If we try to run a function without using parentheses, we get some odd behavior:

## NOTE: No need to edit; run and inspect
rbind
## function (..., deparse.level = 1) 
## .Internal(rbind(deparse.level, ...))
## <bytecode: 0x558f4d038808>
## <environment: namespace:base>

Calling the function this way shows its source code. This can sometimes be helpful for understanding, but isn’t (usually) what we want out of our functions.

7.2.1 q2 Show source code

Show the source code for lm.

lm
## function (formula, data, subset, weights, na.action, method = "qr", 
##     model = TRUE, x = FALSE, y = FALSE, qr = TRUE, singular.ok = TRUE, 
##     contrasts = NULL, offset, ...) 
## {
##     ret.x <- x
##     ret.y <- y
##     cl <- match.call()
##     mf <- match.call(expand.dots = FALSE)
##     m <- match(c("formula", "data", "subset", "weights", "na.action", 
##         "offset"), names(mf), 0L)
##     mf <- mf[c(1L, m)]
##     mf$drop.unused.levels <- TRUE
##     mf[[1L]] <- quote(stats::model.frame)
##     mf <- eval(mf, parent.frame())
##     if (method == "model.frame") 
##         return(mf)
##     else if (method != "qr") 
##         warning(gettextf("method = '%s' is not supported. Using 'qr'", 
##             method), domain = NA)
##     mt <- attr(mf, "terms")
##     y <- model.response(mf, "numeric")
##     w <- as.vector(model.weights(mf))
##     if (!is.null(w) && !is.numeric(w)) 
##         stop("'weights' must be a numeric vector")
##     offset <- model.offset(mf)
##     mlm <- is.matrix(y)
##     ny <- if (mlm) 
##         nrow(y)
##     else length(y)
##     if (!is.null(offset)) {
##         if (!mlm) 
##             offset <- as.vector(offset)
##         if (NROW(offset) != ny) 
##             stop(gettextf("number of offsets is %d, should equal %d (number of observations)", 
##                 NROW(offset), ny), domain = NA)
##     }
##     if (is.empty.model(mt)) {
##         x <- NULL
##         z <- list(coefficients = if (mlm) matrix(NA_real_, 0, 
##             ncol(y)) else numeric(), residuals = y, fitted.values = 0 * 
##             y, weights = w, rank = 0L, df.residual = if (!is.null(w)) sum(w != 
##             0) else ny)
##         if (!is.null(offset)) {
##             z$fitted.values <- offset
##             z$residuals <- y - offset
##         }
##     }
##     else {
##         x <- model.matrix(mt, mf, contrasts)
##         z <- if (is.null(w)) 
##             lm.fit(x, y, offset = offset, singular.ok = singular.ok, 
##                 ...)
##         else lm.wfit(x, y, w, offset = offset, singular.ok = singular.ok, 
##             ...)
##     }
##     class(z) <- c(if (mlm) "mlm", "lm")
##     z$na.action <- attr(mf, "na.action")
##     z$offset <- offset
##     z$contrasts <- attr(x, "contrasts")
##     z$xlevels <- .getXlevels(mt, mf)
##     z$call <- cl
##     z$terms <- mt
##     if (model) 
##         z$model <- mf
##     if (ret.x) 
##         z$x <- x
##     if (ret.y) 
##         z$y <- y
##     if (!qr) 
##         z$qr <- NULL
##     z
## }
## <bytecode: 0x558f509a94b8>
## <environment: namespace:stats>

7.3 Executing functions (for real)

To actually run a function, we need to call it with parentheses () and provide all of its required arguments. Arguments are inputs to a function.

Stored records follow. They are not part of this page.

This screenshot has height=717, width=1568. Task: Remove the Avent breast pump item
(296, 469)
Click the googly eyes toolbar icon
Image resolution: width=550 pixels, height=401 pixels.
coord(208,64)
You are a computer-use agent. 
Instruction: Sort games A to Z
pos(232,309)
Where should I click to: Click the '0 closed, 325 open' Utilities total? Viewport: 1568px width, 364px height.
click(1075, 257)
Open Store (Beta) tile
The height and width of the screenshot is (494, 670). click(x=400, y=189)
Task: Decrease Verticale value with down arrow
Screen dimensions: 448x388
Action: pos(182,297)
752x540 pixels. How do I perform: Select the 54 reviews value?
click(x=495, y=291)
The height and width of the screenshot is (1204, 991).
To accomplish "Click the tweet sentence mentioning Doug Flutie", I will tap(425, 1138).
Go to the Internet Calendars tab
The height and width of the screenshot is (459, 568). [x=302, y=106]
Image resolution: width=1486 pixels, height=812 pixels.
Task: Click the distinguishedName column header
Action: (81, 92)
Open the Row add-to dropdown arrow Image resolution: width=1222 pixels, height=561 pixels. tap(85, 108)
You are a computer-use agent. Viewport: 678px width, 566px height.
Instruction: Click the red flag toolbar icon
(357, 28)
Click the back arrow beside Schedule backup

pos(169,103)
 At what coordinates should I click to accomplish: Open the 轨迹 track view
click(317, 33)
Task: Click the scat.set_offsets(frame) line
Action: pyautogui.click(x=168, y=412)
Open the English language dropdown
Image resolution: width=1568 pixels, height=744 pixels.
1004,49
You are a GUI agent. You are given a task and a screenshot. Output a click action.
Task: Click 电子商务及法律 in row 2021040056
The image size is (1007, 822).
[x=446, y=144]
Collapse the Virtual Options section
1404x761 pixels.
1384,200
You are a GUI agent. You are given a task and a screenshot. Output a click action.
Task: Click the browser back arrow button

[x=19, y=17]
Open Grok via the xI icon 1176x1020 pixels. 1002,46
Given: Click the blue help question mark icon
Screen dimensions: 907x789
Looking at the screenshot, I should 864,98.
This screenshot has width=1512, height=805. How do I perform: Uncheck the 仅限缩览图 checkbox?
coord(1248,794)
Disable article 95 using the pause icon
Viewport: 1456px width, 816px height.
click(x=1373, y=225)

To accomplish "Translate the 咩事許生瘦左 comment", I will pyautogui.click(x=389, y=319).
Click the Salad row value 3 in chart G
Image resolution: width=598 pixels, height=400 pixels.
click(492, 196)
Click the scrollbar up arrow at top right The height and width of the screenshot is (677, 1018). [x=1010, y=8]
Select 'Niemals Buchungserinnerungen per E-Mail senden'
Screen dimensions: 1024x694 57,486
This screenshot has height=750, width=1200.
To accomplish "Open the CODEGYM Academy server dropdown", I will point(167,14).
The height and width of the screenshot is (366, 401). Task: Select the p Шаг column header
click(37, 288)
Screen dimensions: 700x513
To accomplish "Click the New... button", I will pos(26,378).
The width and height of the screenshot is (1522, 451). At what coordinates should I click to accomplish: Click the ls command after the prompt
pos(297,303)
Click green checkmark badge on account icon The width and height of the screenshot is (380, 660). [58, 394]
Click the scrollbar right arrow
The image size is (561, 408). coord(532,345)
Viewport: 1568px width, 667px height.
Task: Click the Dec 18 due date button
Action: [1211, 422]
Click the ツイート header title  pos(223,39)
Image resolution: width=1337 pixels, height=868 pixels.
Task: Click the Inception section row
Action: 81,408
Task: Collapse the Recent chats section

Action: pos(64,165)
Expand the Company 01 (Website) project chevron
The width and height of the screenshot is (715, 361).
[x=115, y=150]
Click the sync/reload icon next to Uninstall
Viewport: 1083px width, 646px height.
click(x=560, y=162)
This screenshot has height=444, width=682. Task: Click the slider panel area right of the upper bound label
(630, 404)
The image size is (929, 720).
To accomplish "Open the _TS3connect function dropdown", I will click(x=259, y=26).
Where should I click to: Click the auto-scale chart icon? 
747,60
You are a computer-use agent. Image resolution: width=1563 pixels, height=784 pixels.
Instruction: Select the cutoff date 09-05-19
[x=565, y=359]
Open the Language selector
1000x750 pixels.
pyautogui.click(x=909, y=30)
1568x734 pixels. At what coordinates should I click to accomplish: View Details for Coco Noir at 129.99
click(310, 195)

One simple—but important—function in R is the c() function: This takes multiple items and combines them into a vector.

c(1, 2, 3)
## [1] 1 2 3

Note that c() takes a variable number of arguments; we can pass as many values as we need to,

c(1, 2, 3, 4, 5, 6, 7, 8)
## [1] 1 2 3 4 5 6 7 8

Other functions take a specific number of arguments, such as seq(), which builds a sequence of values:

seq(1, 10)
##  [1]  1  2  3  4  5  6  7  8  9 10

Aside: If you’re familiar with other programming languages (like Python), R might offend your aesthetic sensibilities. In R, we can optionally specify the argument name for positional arguments; for instance, the following allows works:

seq(from = 1, to = 10)
##  [1]  1  2  3  4  5  6  7  8  9 10

Many functions have optional arguments: These functions have reasonable default values, which we can override to get different behavior. For instance, the seq function allows us to specify the “stride” of our sequence with a by argument:

seq(1, 10, by = 2)
## [1] 1 3 5 7 9

The best way to figure out what arguments a function requires is to read its documentation.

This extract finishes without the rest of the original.